L’Odyssée onirique de Peer Gynt à Lyon
Le parti-pris d’Angélique Clairand et de son assistante à la dramaturgie Catherine Ailloud-Nicolas est de montrer Peer Gynt non pas comme un menteur et un aventurier sans scrupules, mais comme un être perdu, terrifié par le monde et par lui-même. Il choisit de s’enfermer dans sa chambre et de voyager dans son imagination. Une odyssée intérieure donc – presque une odyssée en huis-clos : il sera visité par des trolls, puis par une foule qui l’adule comme un prophète, et enfin par ses propres pensées personnifiées qui le hantent. Dans le même temps, la réalité de sa condition continue de le poursuivre. Sa famille est endettée et sa chambre, unique décor de scène conçu par Anouk Dell'Aiera, est peu à peu démantelée par des huissiers. Les costumes de Bruno de Lavenère évoquent la misère des personnages ou leur surgissement du monde du rêve (chemises de nuit pour les femmes), sous les éclairages changeants, intimistes de Laurent Castaingt.
L’œuvre, qui unit théâtre et musique, comporte à la fois des rôles chantés et récités. Du côté des comédiens, Jérémy Lopez, sociétaire de la Comédie-Française, sait incarner la dimension tourmentée de l’anti-héros Peer Gynt, tantôt adolescent capricieux et gouailleur, tantôt clochard céleste, tantôt mégalomane lorsqu’il s’enduit le visage de peinture brillante et se proclame empereur. Il ne semble pas s’apercevoir de la mauvaise santé de sa mère Åse, jouée avec douleur et d’une voix rauque par Martine Schambacher. Jean-Philippe Salerio incarne quatre rôles : celui d’un homme, du roi des trolls (sorte de Bacchus narquois), de la créature inquiétante surnommée « le Courbe » et du fossoyeur. Enfin, Alizée Bingöllü joue l’énigmatique Femme en vert, fille du roi des trolls, séduite (ou fantasmée) par Peer Gynt.
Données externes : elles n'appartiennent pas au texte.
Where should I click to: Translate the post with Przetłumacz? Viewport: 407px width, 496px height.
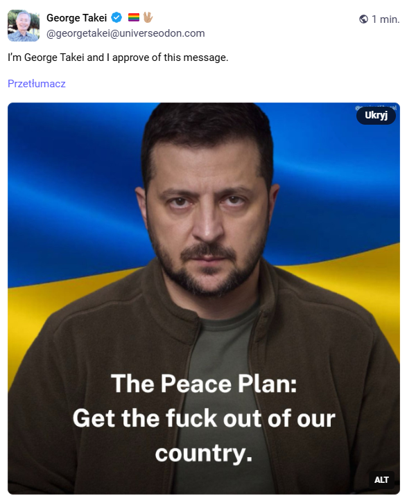(x=37, y=84)
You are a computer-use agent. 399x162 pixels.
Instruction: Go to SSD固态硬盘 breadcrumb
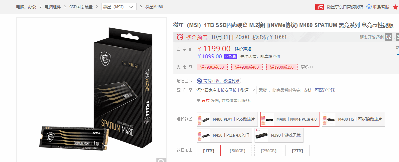point(81,7)
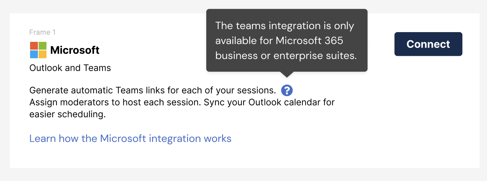Click the Outlook and Teams subtitle

click(70, 68)
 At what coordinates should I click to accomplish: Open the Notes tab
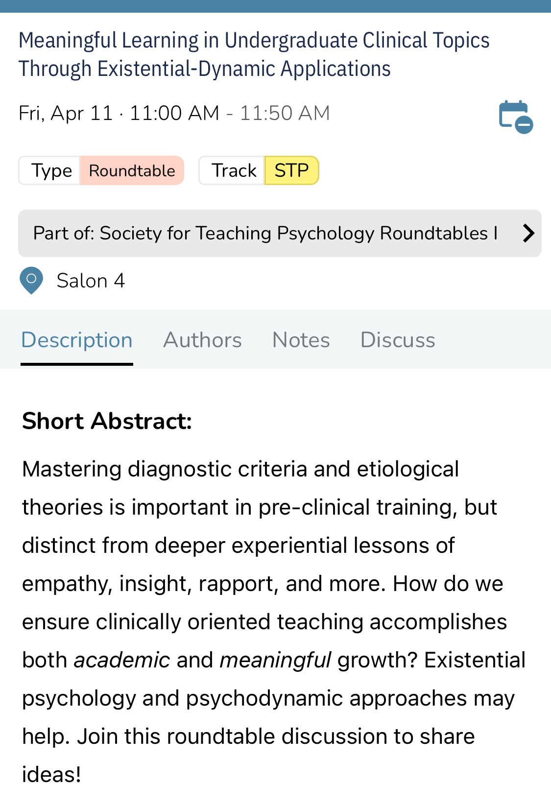pyautogui.click(x=301, y=340)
Du côté des rôles chantés, l'auditoire salue la prestation de la soprano canadienne Claire de Sévigné en Solveig, dont le rôle comporte à la fois des dialogues conséquents et des passages chantés – en français, traduit par Pascal Hild et Jean Spenlehauer. Sa fameuse Chanson est interprétée avec finesse, d’un long legato soyeux qui culmine en aigus éclatants attaqués sans vibrato. Sur la Berceuse finale, elle déploie la chaleur de son médium, pour accompagner Peer Gynt dans ses derniers instants.
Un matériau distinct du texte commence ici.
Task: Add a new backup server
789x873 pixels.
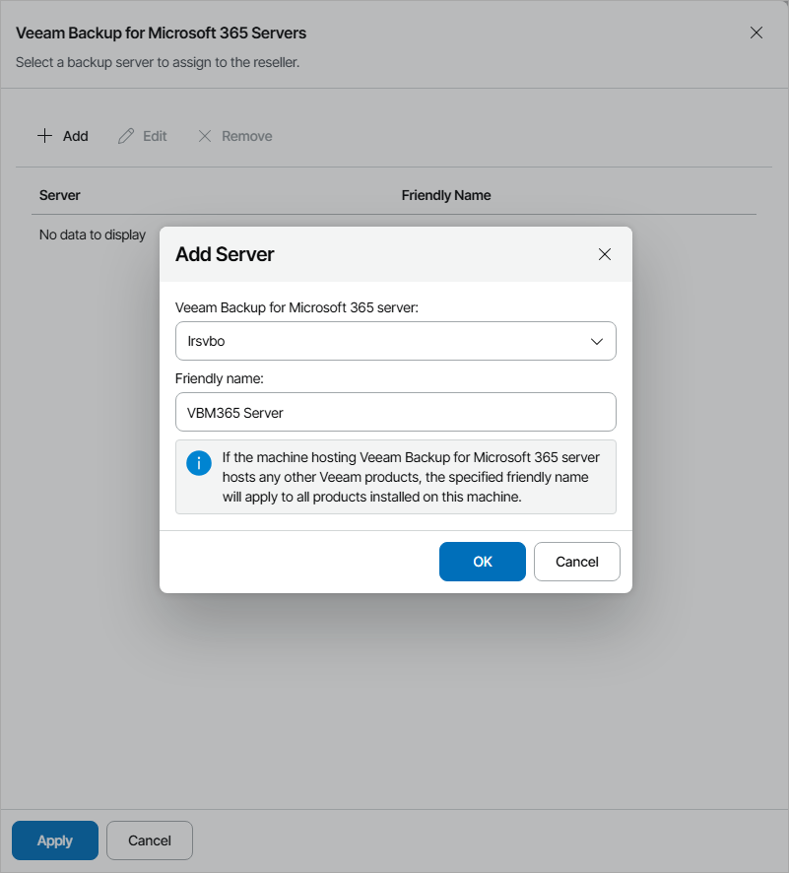Action: (x=62, y=135)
Les trois filles des pâturages, amantes des trolls, sont incarnées par Heather Newhouse, au soprano gracile et lumineux, Delphine Terrier, au mezzo fougueusement chamarré et Caroline MacPhie. Cette troisième joue également Anitra, dévoilant sa voix longue et son agilité vocale sur les arabesques, sans perdre son timbre rond et moiré. Dans le reste de la pièce, toutes trois se mêlent au Chœur et à la Maîtrise de l’Opéra de Lyon livrant une prestation très aboutie et d’une grande cohésion (sous la préparation de la cheffe de chœur Karine Locatelli et de la chorégraphe Corinne Garcia). Sur la célèbre Marche des Trolls, seules interviennent les adolescentes du chœur, surgissant de trappes sous la scène en jetant des coussins avant d’entamer un hakka menaçant. Au dernier acte, elles sont rejointes par les hommes pour le psaume de la Pentecôte, entonné a cappella avec une profondeur et une limpidité qui fait ressortir avec netteté toutes les voix.
Clé de voûte de ce spectacle, enfin, la direction orchestrale d’Elena Schwarz est savamment travaillée pour s’accorder à la théâtralité de l’œuvre. Cela est particulièrement frappant sur le monologue de la mort d’Åse. Il en ressort une symbiose organique, comme la bande-son d’un film joué en direct, sans toutefois démentir les accents de romantisme tardif de la musique de Grieg, entendus dès le prélude où la cheffe guide ses instrumentistes vers une ampleur et des couleurs orchestrales proches des symphonies de Tchaïkovski.
À la fin du spectacle, le public est debout pour applaudir cette production portée par une équipe presque entièrement féminine.